**What the task requires**
The answer is the exact text of every line from the one that contains "Where should I" to the final line of the entries below, with pictures left out.
*** Block opens ***
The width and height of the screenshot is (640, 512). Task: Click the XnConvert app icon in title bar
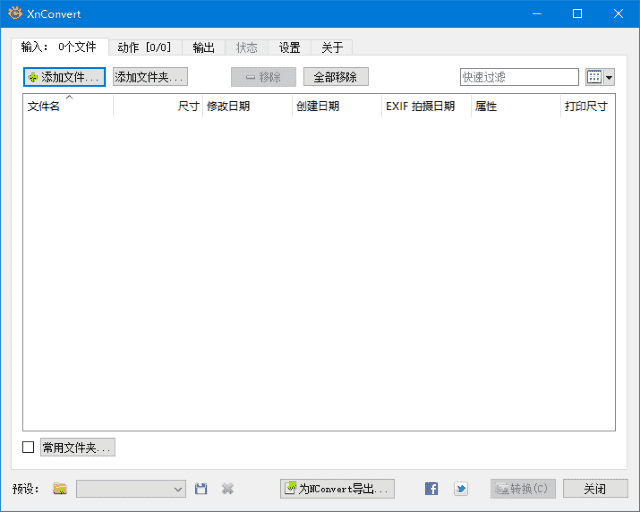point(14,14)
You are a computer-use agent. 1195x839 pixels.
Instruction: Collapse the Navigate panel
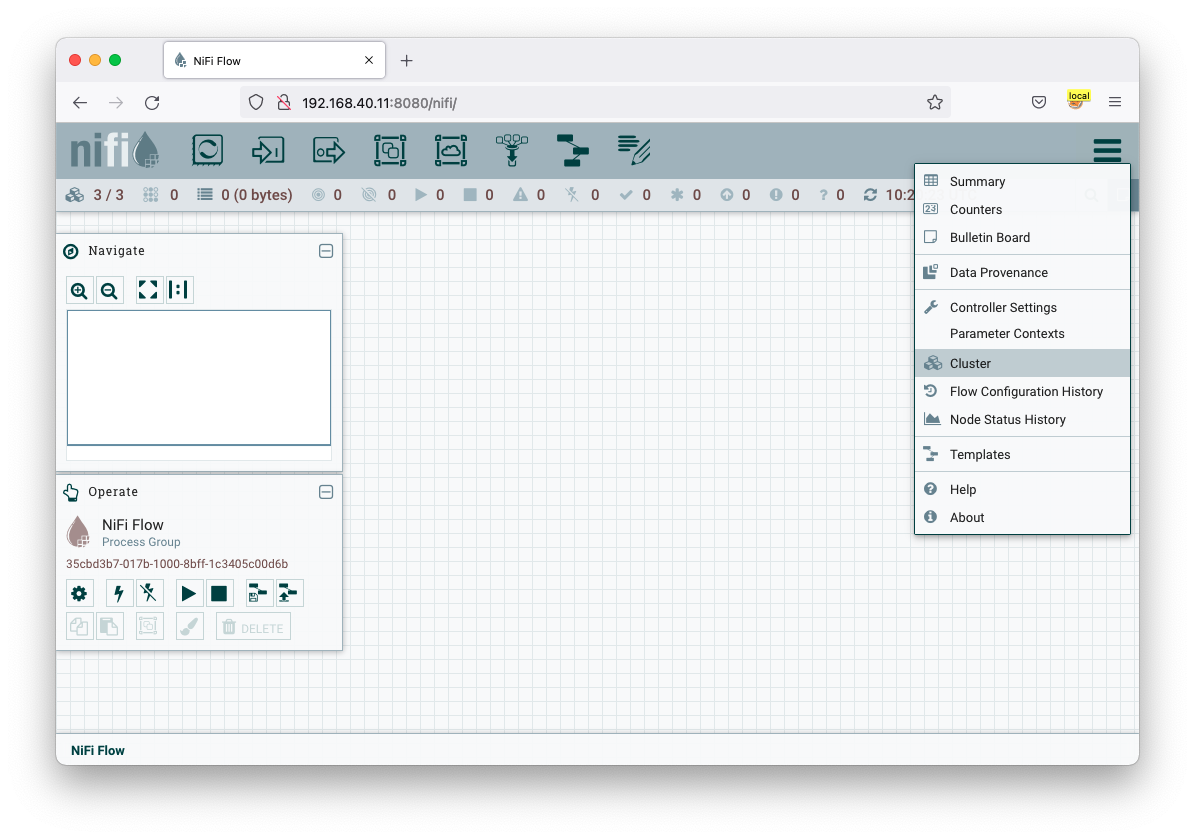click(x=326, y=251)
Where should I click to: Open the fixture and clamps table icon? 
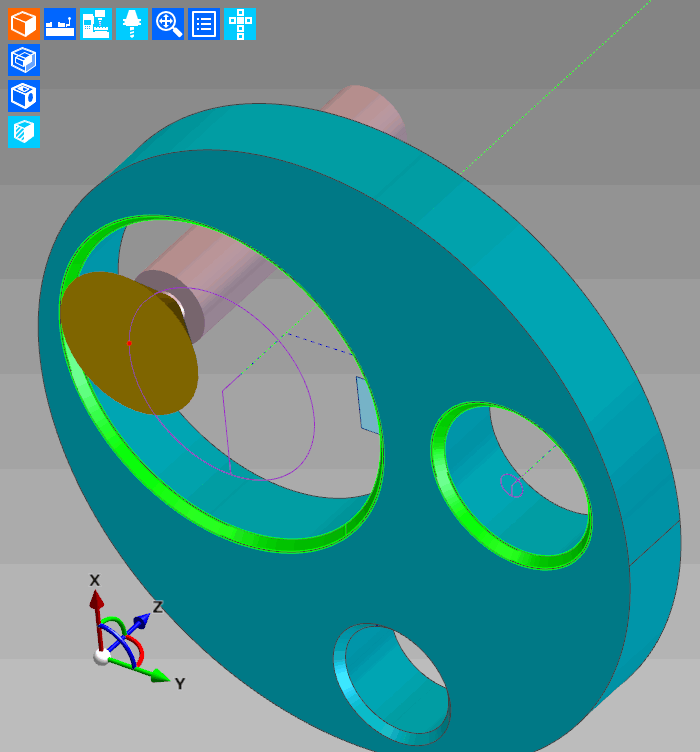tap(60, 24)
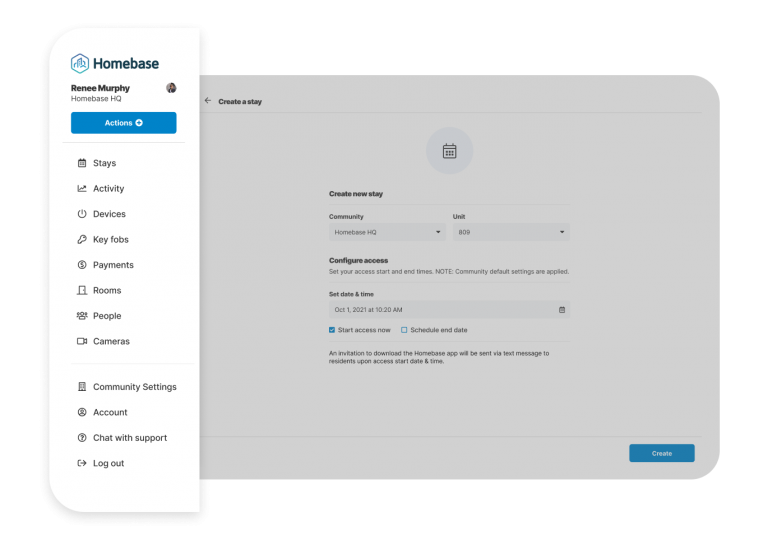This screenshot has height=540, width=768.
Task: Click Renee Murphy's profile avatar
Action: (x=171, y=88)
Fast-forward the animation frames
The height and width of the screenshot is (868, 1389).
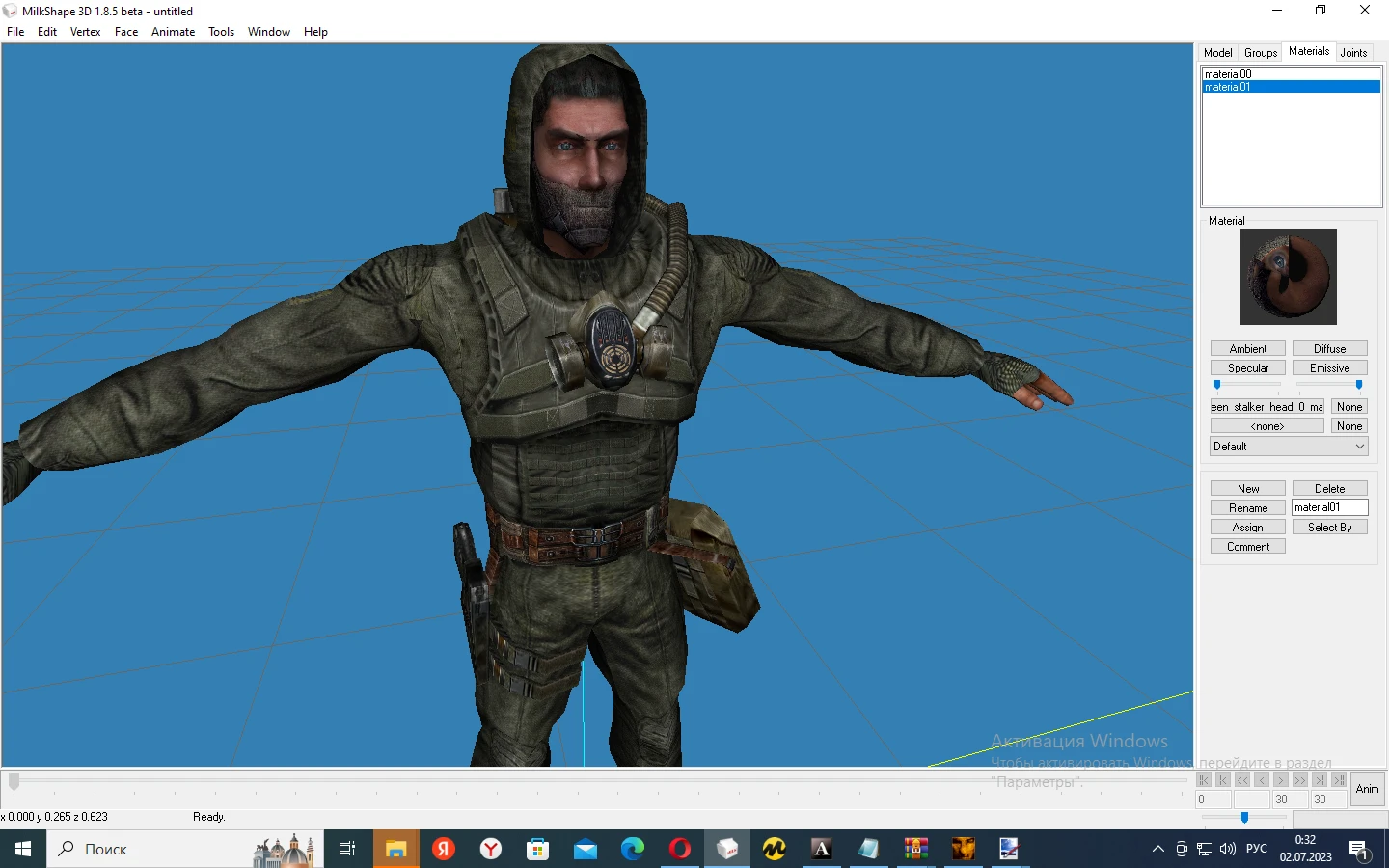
*** Block closes ***
**Output below**
Where should I click to: Open the fixture and clamps table icon? 
tap(60, 24)
This screenshot has height=540, width=768.
Task: Click Renee Murphy's profile avatar
Action: (x=171, y=88)
Fast-forward the animation frames
The height and width of the screenshot is (868, 1389).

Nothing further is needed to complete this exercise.